The most radical questioning of the concept of family is done by Anthony Gittins in his quest for “goodenough families.” His experience as a member of a religious brotherhood (the Spiritans) with long-standing missionary histories in Africa and Latin America may have fostered the intellectual courage to move beyond heterosexual love as the exclusive building block of stable families. He compares three different emotional bonds as potential building blocks for families (the mother-child unit, the brother-sister relationship and the husband-wife association) and examines their ability to provide a stable, protective environment to raise children. Each of these bonds has been tested in different cultural and historical periods for their success in providing protection, as well as economic and emotional support in raising the next generation. While he does not advocate any one arrangement, he calls for an abandonment of “extensive definitions” (p. 177) and the courage to look at the “actual social arrangements” that would note “common characteristics such as adequate structure; the support, protection, dignity and fulfillment of members; the intention of stability and endurance; and the relationship to the wider world” (p. 178) and allow multiple domestic arrangements as “goodenough families.” In the midst of the tremendous stress on, if not dissolution of, heterosexual, monogamous families, his search for “goodenough families” is inspiring and encouraging. Gittins’ elasticity is rooted in a global perspective and draws on Catholic monastic models of community and mutual love. Such conceptual openness is often missing in the contemporary Western world, which is locked into the heterosexual, love-based, nuclear model of family, while at the same time lamenting its decline and break-down.

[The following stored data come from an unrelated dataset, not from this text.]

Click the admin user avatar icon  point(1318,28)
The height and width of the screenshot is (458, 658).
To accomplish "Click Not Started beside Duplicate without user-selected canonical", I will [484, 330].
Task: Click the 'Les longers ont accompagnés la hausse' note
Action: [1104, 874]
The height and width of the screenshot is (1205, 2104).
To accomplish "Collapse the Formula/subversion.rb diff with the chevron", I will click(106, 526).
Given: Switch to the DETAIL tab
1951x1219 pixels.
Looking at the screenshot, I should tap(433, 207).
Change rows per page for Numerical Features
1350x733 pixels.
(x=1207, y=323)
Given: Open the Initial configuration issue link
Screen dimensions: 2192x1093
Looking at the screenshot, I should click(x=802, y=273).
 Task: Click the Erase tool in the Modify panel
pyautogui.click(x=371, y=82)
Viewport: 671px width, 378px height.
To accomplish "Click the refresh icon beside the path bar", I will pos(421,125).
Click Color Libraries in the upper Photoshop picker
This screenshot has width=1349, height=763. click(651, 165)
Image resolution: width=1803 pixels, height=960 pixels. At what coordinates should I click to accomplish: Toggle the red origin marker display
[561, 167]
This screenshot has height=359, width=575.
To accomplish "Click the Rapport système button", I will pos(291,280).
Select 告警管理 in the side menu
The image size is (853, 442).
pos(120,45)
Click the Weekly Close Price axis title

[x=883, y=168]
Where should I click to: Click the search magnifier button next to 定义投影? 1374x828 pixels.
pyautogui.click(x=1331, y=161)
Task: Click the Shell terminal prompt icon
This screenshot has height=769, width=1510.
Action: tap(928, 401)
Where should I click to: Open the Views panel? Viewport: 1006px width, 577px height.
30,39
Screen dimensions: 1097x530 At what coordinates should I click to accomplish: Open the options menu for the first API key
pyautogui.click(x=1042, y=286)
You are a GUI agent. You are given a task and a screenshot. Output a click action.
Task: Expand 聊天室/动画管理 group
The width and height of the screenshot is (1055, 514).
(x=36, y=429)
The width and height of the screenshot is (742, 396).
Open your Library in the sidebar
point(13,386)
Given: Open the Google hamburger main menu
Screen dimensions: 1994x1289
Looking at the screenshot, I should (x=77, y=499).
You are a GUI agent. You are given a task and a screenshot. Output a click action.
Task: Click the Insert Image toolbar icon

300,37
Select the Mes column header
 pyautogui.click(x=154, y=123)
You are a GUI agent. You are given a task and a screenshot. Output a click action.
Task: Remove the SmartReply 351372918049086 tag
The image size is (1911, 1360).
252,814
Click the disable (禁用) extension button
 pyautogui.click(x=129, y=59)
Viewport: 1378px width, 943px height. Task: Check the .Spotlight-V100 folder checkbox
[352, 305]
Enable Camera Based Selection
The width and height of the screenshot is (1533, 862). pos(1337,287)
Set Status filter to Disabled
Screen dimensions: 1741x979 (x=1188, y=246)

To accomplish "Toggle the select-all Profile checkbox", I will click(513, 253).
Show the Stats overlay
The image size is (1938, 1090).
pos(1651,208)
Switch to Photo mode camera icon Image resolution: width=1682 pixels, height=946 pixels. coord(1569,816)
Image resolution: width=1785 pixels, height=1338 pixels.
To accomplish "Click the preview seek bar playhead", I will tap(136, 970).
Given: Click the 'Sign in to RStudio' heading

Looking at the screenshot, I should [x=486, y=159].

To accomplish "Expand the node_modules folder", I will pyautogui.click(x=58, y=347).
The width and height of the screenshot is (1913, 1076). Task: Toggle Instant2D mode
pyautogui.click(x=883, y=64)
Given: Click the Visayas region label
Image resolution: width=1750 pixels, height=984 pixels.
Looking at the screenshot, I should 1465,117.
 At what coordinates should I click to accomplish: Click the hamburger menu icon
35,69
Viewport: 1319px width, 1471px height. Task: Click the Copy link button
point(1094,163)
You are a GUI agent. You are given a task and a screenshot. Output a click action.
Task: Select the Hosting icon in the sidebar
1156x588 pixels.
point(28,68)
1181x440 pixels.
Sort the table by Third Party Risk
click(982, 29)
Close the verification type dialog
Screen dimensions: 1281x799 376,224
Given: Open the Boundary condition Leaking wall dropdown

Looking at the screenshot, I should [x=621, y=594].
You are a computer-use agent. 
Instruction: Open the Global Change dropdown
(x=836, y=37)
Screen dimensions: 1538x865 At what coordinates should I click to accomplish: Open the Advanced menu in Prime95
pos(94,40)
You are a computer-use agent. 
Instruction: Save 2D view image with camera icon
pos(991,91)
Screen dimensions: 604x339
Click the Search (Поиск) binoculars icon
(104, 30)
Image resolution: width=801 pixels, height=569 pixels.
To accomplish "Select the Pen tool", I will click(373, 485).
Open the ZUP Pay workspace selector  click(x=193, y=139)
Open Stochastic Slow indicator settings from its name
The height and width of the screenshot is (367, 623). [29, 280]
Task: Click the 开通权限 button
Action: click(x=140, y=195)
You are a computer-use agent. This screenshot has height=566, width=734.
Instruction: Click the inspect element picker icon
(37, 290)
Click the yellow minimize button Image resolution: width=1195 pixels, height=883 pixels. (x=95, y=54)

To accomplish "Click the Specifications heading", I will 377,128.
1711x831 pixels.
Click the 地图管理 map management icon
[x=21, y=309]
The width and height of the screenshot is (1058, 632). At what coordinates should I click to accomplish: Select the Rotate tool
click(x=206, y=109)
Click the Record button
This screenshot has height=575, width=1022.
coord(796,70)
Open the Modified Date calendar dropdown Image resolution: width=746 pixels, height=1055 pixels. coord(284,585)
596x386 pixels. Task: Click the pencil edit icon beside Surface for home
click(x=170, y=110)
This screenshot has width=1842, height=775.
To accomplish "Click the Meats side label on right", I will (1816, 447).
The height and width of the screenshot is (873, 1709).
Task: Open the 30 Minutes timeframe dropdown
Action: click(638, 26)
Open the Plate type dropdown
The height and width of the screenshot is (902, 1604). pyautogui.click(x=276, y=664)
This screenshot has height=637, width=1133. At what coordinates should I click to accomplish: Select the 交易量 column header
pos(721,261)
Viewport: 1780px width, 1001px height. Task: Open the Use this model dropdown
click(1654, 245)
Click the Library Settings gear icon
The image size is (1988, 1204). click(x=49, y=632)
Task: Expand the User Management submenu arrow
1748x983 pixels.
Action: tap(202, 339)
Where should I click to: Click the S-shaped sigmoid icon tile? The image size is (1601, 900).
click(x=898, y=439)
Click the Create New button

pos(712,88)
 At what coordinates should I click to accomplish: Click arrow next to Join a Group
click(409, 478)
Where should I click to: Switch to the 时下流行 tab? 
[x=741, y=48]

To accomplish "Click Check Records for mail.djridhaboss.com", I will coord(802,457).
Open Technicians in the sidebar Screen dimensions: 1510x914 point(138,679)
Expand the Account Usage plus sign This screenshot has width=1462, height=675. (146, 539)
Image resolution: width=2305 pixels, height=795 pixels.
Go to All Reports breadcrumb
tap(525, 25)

The significance of Gittins’ conceptual openness becomes apparent in dialogue with Homer Ashby’s essay on father absence in African American families. Ashby’s statistics present a bleak and depressing picture: 70% of African American children born in 1996 were born to single mothers (p. 185). The reality of single parent homes has reached epidemic proportions in the Black community. Ashby attributes the low marriage and high divorce rate in the African American community to a combination of factors: economic reasons, including male joblessness and high imprisonment rates, as well as the bitter legacy of slavery with its deliberate assault and calculated disruption of monogamous relationships. But he also notes a high rate of anger and frustration among Black women and men at each other.

Despite this gloomy picture Ashby remains wedded to the ideal of monogamous heterosexuality and he calls on the Black church to foster and sustain married life more actively. He points to the correlation between regular church attendance and marriage [page 111] rates, although that appears to be contradictory and inconclusive. For instance, he says that “church attendance by women doubles their chances of getting married, while it has no effect on men” and it also does not appear to change women’s divorce rates (p. 193). Hence, even a renewed campaign by the Black church (already mired in homophobia) may not succeed in preventing further decline. Gittins’ proposal to conceive of “goodenough families” beyond the confines of heterosexual monogamy, on the other hand, may be more fruitful in securing a male presence in the lives of Black children. If the fundamental objective of family life is to protect, provide for and nurture children, we may fare better drawing on uncles and male members of extended families rather than on married couples. Brothers may play a more stable and supportive role in the lives of single mothers than lovers and the fathers of their children.

Overall, Mutuality Matters is focused on heterosexual nuclear families and is dedicated to their democratic transformation. Whether this model is able to weather the manifold challenges by incorporating greater mutuality, or whether it will have to expand structurally in order to adjust to life in Western democratic capitalist societies will remain to be seen.